Working line by line, output the entries below exactly as they appear.
+ + + +
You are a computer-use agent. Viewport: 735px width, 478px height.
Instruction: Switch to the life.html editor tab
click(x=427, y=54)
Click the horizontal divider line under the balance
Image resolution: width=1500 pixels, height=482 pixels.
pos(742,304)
+ + + +
RESPONSE BOX:
You are a computer-use agent. Viewport: 735px width, 478px height.
Instruction: Switch to the life.html editor tab
click(x=427, y=54)
Click the horizontal divider line under the balance
Image resolution: width=1500 pixels, height=482 pixels.
pos(742,304)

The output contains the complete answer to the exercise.